On Mar 9, 2:05 pm, ma...@ntp.org (Danny Mayer) wrote:
> As far as I am aware there is no way to change the list of addresses
> returned via any available knobs so how are site policies involved? You
> cannot change getaddrinfo() unless you implement your own and there is
> no purpose to doing so. The order of addresses records is indeterminate
> by DNS standards and anything that is being done by getaddrinfo() is
> implementation/OS specific and cannot be depended upon. See the
> discussion in namedroppers.
>
[...]
> Because there is no way to change the order. That's not a site policy,
> it's an O/S-specific implementation

I take your word that RFC 3484 is being discussed on namedroppers.  If
they are not already aware, you might want to point them in the
direction of

http://tools.ietf.org/wg/6man/draft-ietf-6man-node-req-bis/

where you can find that current draft IPv6 node requirements include
RFC 3484 compliance.  Looking at the abstract of RFC 3484, quoting,
"All IPv6 nodes, including both hosts and routers, must implement
default address selection as defined in this specification."  If you
dig just a little further you will see that in fact sorting of entries
returned by getaddrinfo is the heart of RFC 3484.

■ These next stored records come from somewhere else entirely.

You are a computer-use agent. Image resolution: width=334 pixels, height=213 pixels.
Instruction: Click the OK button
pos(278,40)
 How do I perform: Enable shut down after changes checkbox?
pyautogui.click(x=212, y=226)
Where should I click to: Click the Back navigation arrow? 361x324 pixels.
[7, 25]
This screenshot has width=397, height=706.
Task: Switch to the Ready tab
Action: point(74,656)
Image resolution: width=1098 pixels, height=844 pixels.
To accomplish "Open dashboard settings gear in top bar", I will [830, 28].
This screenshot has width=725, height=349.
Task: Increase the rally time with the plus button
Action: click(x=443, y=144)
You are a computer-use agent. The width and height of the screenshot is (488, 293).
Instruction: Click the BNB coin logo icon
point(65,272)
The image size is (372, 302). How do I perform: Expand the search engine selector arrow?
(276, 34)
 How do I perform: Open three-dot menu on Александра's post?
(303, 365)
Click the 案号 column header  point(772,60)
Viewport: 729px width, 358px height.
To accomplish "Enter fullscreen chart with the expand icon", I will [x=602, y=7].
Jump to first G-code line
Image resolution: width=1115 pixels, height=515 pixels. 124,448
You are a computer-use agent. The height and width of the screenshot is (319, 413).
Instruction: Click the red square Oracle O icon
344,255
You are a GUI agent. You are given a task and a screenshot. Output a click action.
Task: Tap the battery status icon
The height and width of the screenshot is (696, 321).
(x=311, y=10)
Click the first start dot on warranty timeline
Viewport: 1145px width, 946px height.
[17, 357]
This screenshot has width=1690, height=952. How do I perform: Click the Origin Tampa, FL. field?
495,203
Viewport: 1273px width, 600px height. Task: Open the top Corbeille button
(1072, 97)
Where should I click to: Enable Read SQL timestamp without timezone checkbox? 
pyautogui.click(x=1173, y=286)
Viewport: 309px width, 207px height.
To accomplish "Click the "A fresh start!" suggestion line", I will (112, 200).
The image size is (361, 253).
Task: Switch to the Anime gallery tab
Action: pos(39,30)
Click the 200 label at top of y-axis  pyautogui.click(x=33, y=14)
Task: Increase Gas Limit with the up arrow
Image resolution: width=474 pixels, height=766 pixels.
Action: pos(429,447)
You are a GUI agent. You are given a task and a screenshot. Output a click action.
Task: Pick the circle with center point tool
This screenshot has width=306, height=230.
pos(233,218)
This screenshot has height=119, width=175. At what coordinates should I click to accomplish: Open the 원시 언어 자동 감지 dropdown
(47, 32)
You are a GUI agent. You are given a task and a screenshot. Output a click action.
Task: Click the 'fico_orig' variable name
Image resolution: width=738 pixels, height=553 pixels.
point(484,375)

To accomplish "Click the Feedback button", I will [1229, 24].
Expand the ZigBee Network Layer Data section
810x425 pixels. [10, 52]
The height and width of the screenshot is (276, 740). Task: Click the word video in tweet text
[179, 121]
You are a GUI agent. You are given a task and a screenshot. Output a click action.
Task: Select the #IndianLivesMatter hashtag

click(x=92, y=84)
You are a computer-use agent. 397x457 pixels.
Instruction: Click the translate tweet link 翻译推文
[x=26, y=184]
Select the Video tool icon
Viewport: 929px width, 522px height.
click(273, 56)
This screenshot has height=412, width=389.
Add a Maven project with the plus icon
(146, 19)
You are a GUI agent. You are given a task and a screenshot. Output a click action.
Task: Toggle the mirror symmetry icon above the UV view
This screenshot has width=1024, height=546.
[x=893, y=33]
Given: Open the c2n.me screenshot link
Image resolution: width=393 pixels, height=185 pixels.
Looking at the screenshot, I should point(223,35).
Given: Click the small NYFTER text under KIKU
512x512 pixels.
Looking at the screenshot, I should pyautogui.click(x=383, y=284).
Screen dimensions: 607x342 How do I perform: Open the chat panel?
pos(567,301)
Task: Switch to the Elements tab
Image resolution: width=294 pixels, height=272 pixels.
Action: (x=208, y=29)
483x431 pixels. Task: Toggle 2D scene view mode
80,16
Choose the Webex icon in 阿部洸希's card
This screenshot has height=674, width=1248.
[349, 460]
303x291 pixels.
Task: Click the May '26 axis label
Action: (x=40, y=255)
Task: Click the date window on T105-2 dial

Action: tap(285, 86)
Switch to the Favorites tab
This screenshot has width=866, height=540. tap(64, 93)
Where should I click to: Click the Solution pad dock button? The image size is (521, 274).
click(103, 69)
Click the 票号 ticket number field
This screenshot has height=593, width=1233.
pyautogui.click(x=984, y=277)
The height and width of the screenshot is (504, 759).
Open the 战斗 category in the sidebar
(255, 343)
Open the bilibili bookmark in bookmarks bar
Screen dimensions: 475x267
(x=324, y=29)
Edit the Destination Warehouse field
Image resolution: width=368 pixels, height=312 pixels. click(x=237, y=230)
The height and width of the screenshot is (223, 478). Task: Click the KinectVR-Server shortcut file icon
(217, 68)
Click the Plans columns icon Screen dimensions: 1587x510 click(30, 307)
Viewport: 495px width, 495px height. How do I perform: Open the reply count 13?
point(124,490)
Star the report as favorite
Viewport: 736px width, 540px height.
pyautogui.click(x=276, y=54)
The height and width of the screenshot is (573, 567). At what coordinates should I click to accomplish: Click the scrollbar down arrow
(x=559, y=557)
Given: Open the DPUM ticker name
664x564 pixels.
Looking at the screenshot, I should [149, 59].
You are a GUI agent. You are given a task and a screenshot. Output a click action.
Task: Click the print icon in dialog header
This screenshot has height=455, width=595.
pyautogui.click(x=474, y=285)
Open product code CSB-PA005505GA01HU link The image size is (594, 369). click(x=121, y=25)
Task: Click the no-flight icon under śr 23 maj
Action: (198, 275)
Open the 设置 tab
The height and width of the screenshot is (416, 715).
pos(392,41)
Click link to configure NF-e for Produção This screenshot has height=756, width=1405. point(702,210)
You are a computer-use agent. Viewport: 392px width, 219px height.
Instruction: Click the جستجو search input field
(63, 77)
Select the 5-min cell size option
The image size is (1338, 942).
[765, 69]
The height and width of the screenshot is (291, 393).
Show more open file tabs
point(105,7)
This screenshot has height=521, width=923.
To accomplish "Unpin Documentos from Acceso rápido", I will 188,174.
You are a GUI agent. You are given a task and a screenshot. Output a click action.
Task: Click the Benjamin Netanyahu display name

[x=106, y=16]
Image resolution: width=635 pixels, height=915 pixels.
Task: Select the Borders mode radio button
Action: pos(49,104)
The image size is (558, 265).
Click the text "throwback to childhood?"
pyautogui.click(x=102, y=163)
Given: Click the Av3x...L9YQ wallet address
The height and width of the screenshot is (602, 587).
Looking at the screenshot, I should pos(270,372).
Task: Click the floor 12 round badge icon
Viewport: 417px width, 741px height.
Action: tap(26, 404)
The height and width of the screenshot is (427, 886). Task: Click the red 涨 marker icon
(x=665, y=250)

So it is true the order is implementation specific, but only within
the bounds set by RFC 3484 and optionally with local configuration via
a "policy table".

> >>>>> It sounds like you use a disconnected IPv6 network alongside a
> >>>>> connected RFC1918 v4 network internally.  I wonder if you could get by
> >>>>> using only link-local addresses for your internal IPv6 network?  I
> >>>>> believe that would solve the problem because your stack would know it
> >>>>> can't connect to a global v6 address from a machine with only link-
> >>>>> local v6 addresses.
> >>>> The stack has no knowledge of whether it can connect to a global IPv6
> >>>> address. Only the routers will be able to do that.
> >>> Since link-local addresses by definition are not routable, routers do
> >>> not come into play.  Any IPv6 stack understands the difference between
> >>> link-local and global addresses, and will not attempt to connect to a
> >>> global remote address using a link-local local address.  Hence the
> >>> results Martin saw that only machines with IPv6 global addresses were
> >>> having trouble with names returning AAAA as well as A.
>
> > I'm not sure why you quoted this, but since you failed to respond I
> > take it you're no longer claiming IPv6 stacks need routers to discern
> > link-local from global addresses.
>
> site-local addresses should be sufficient to reach global addresses.
> Routers are needed for that but the site-local prefix needs to be
> configured so that auto-config finds it.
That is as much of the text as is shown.